Well, I *was* going to share a skit with you tonight but it refuses to upload. This means it’s not the thing I am to write about tonight.
It’s been a lovely day. Four of our five kids were able to be here this morning. California is a long way away and our son was there this morning. We missed him!
Tonight, my children are on my mind. I got feedback tonight that sometimes they don’t like my approach of asking questions with the intention of allowing them to figure out their own answers. They said that sometimes they just want me to tell them what to do.
Being as they are young and therefore not as interested in ruminating on things as much, I took what they said and thought about it.
Where I think I can be more helpful is to be more generous with “I” statements, because maybe sometimes they have wanted to know what I think.
But I am having a lot of trouble letting go of the idea that it is in the best interests of everyone to let my kids ask and answer their own questions.
One of them was trying to make a decision related to a long drive today and I did my best to ask questions to help him get in touch with his own thoughts and desires. I can know what I think I would do, but I can’t know what to tell them they should do.
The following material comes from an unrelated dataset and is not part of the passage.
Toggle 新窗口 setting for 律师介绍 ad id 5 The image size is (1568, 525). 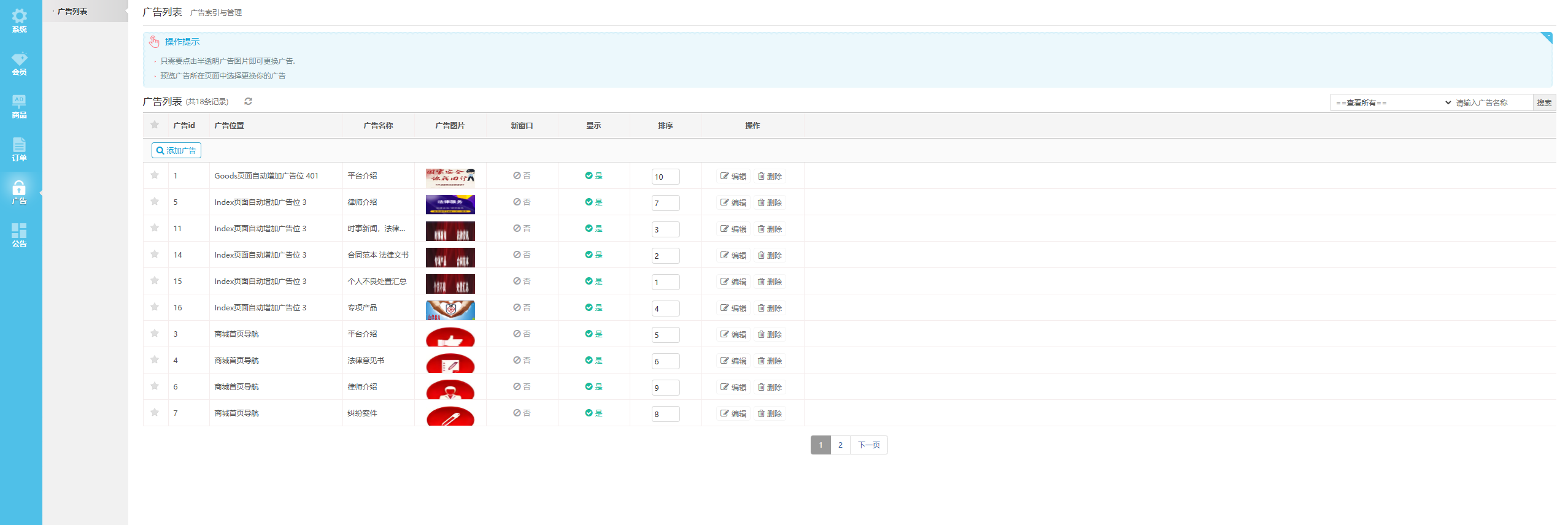522,202
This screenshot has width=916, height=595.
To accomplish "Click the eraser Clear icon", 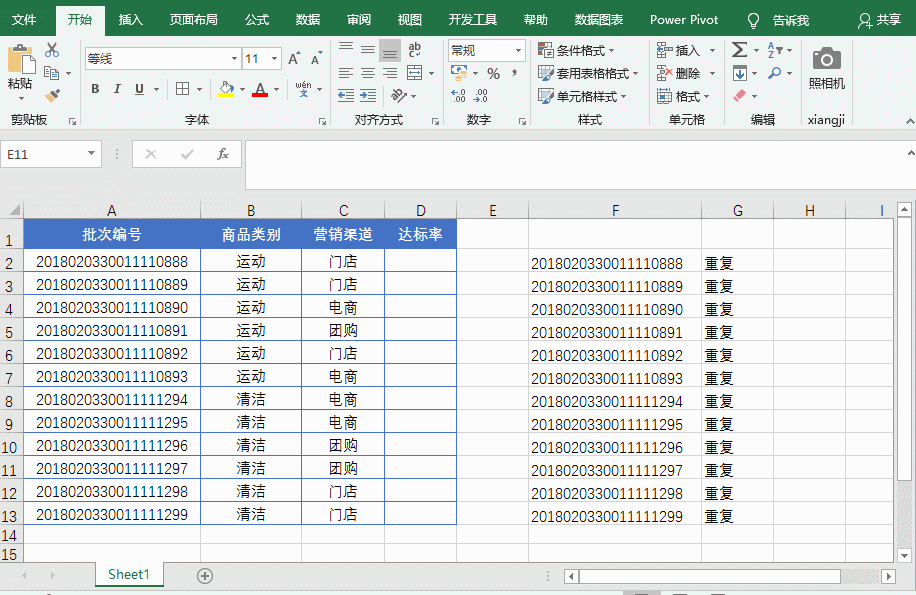I will 739,96.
Ultimately, their journeys are their own. I wonder if what is missing, if anything, is a willingness for me to continue to say the same things as many times as the conversation comes up.
But I think those same things are not welcomed by the ones who are in the situations they do not like.
It’s just got me questioning my methods tonight! And I spent forever tonight trying to upload that video so it is VERY late. I will sleep on it and see if my subconscious speaks to me at all through my dreams as I sleep.
Merry Christmas all!
Your post set me ruminating myself!! Here’s what came up for me…
I can try to fix someone’s problems by giving them a solution, or choose to stay out of the “fixer role” by offering questions that might lead the person to their own answer. However, I don’t see any problem with offering advice if it is invited by either party (e.g. Problem Possessor: “I just don’t know what to do, what do you think/what would you do?” Or, Listener: “I hear that you’re having trouble deciding, would you like some advice?”)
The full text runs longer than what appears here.